Mary Lasker was a powerful and tireless philanthropist and citizen lobbyist who advocated for increased funding for medical research. Also renowned for her work in urban beautification, Lasker made significant contributions to the landscaping of New York and Washington, D.C.
Lasker was born Mary Woodard in Wisconsin in 1900; her father was a banker and her mother was the founder of two local parks. After suffering frequent ear infections as a child, she resolved to forward medical research when she grew up, but she didn't realize that goal immediately. In 1923, she graduated from Radcliffe College and then studied briefly at Oxford. She moved to New York City where she began working at the Reinhardt Galleries and building an art collection, which included works by Renoir and Miró. In 1926, she married the gallery's owner, Paul Reinhardt; the marriage ended in divorce eight years later.
After leaving the art world, she married Albert Davis Lasker, the owner of Lord and Thomas advertising agency, in 1940. Together, they founded the Lasker Foundation in 1942, with the mission to support medical research and health programs. Even after the deaths of its founders (Albert died in 1952 of cancer), the foundation continues to recognize significant new research with the Lasker Award and many of the honorees have gone on to win the Nobel Prize.
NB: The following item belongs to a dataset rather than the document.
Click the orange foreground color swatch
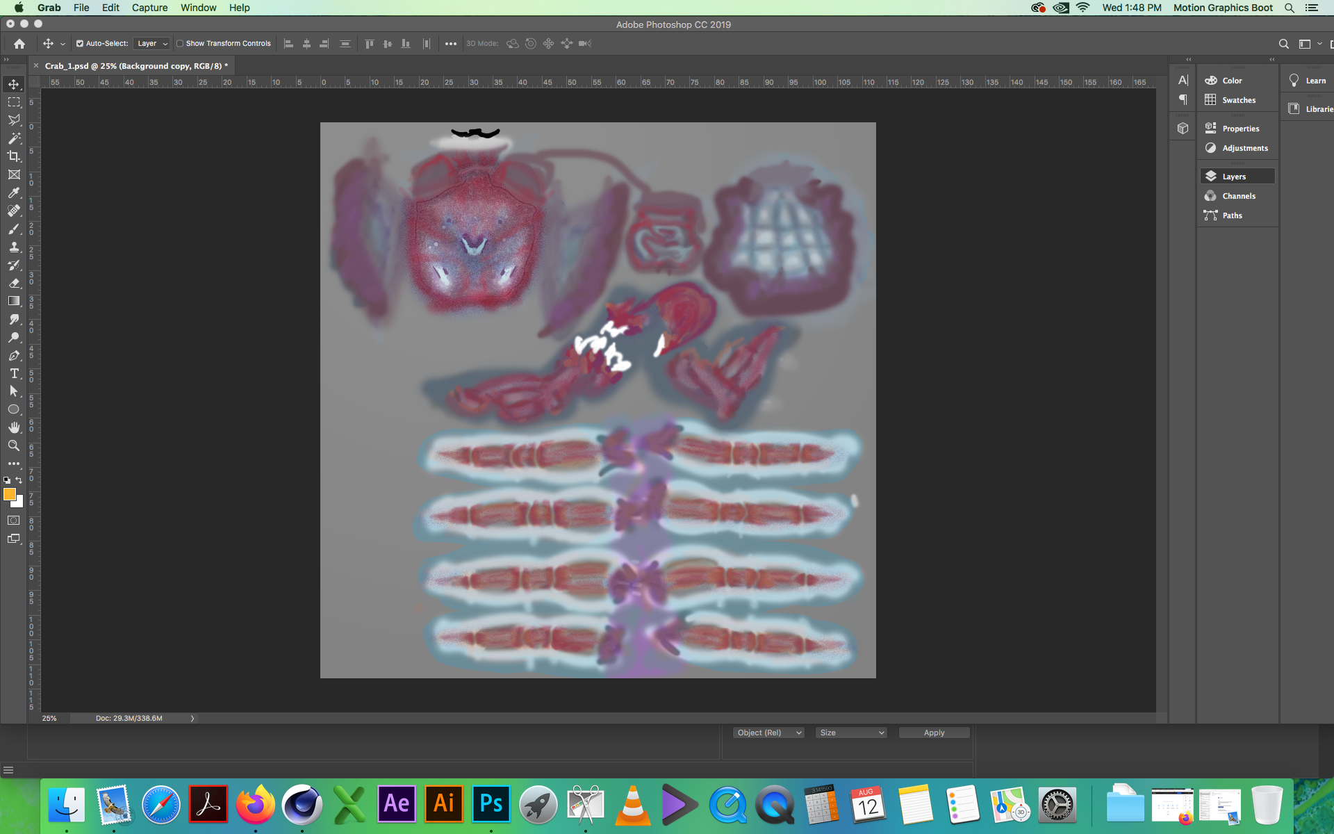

Lasker served formally on the boards of the American Cancer Society, Research to Prevent Blindness, and the Cancer Research Institute. But perhaps her most potent efforts were behind-the-scenes as a citizen lobbyist, persuading city, state, and federal officials to provide for funds for medical research on major diseases. She often had the ear of the president and was a particularly close friend of the Johnson administration. Her efforts pushed Congress to increase appropriations for the National Institutes of Health and to establish additional research centers focusing on specific diseases, such as the National Cancer Institute. In 1969, she was awarded the Presidential Medal of Freedom and two years later, became the driving force behind the National Cancer Act, which made cancer research a national priority. She even sold most of her art collection, because, she said, "I wanted to be able to give the money away." As she noted in 1985, "Without money, nothing gets done."
Her childhood love of parks and gardens fed her other great interest–beautifying urban spaces. Thanks to Lasker, three hundred donated cherry trees blossom every spring at the United Nations and lighted Christmas trees decorate Park Avenue every winter. She also funded flower plantings at many other locations around New York and Washington, D.C.
Lasker also served on the boards of the Museum for Modern Art, the Norton Simon Museum, and New York University. She received the Congressional Medal of Honor in 1989. Mary Lasker donated her papers and two extensive oral-history interviews to Columbia University, one in 1965 and one in 1982. She died in 1994, at age 93.